Segundo ele, o Brasil vai lançar, durante a presidência do G20, uma Força Tarefa para Mobilização Global contra a Mudança do Clima.

“Queremos chegar na COP 30, em 2025, com uma agenda climática equilibrada entre mitigação, adaptação, perdas e danos e financiamento, assegurando a sustentabilidade do planeta e a dignidade das pessoas”, disse. “Esperamos contar com o engajamento de todos. Para que a beleza da Terra não seja apenas uma fotografia vista do espaço”, insistiu.

Para o Brasil, um dos caminhos é o estabelecimento de acordos entre o Sul Global e os países ricos. Neste domingo, uma aliança será anunciada entre Brasil, Índia e Estados Unidos, além de outros 16 países. Trata-se de um plano sobre o potencial dos biocombustíveis como alternativa aos combustíveis fósseis e a experiência bem-sucedida de quatro décadas no uso do etanol no Brasil e em outros locais.

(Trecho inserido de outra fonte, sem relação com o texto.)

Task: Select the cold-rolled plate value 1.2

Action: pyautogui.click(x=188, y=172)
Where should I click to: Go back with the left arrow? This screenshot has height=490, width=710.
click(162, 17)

O primeiro-ministro indiano, Narendra Modi, Lula e Joe Biden assinam o acordo que cria a Aliança Global pelos Biocombustíveis. O projeto, porém, foi questionado pela Europa. “Cerca de 3 bilhões de pessoas no mundo podem ser beneficiadas pela descarbonização de seus países com a adoção dos biocombustíveis. Para isso, é fundamental que tenhamos um trabalho de cooperação global para dar tração a essa que será uma das rotas de carbonização adotadas pelo mundo”, afirma Evandro Gussi, presidente da União da Indústria da Cana-de-açúcar e Bioenergia (UNICA).

Lula ainda usou a abertura do G20 para insistir que, ao contrário do que estava ocorrendo nos anos de Jair Bolsonaro, o governo estava agindo para reduzir o desmatamento.

“No Brasil, estamos fazendo nossa parte. A proteção da floresta e o desenvolvimento sustentável da Amazônia estão entre as prioridades do meu governo. Nos primeiros 8 meses deste ano reduzimos o desmatamento em 48% em relação ao mesmo período do ano passado”, disse.

Lula ainda apontou para a realização da Cúpula da Amazônia e a nova agenda de colaboração entre os países que fazem parte daquele bioma, ainda que sem citar o fato de que consensos não foram possíveis entre os sul-americanos sobre diversos aspectos da agenda ambiental. Lula tampouco mencionou o fato de ser favorável à exploração de petróleo na região.

Segundo ele, o Brasil está aprofundando o diálogo com outros países detentores de florestas tropicais da África e da Ásia, para articular posições comuns entre as bacias Amazônica, do Congo e do Bornéu-Mekong.

Parte do discurso do brasileiro ainda foi focado na necessidade de que as pessoas que vivem na região sejam atendidas.

“Não basta olhar as fotos de satélite. Debaixo de cada árvore, há uma mulher, um homem e uma criança. As energias renováveis, os biocombustíveis, a socio-bio-economia, a indústria verde e a agricultura de baixo carbono devem gerar empregos e renda, inclusive para as comunidades locais e tradicionais”, disse.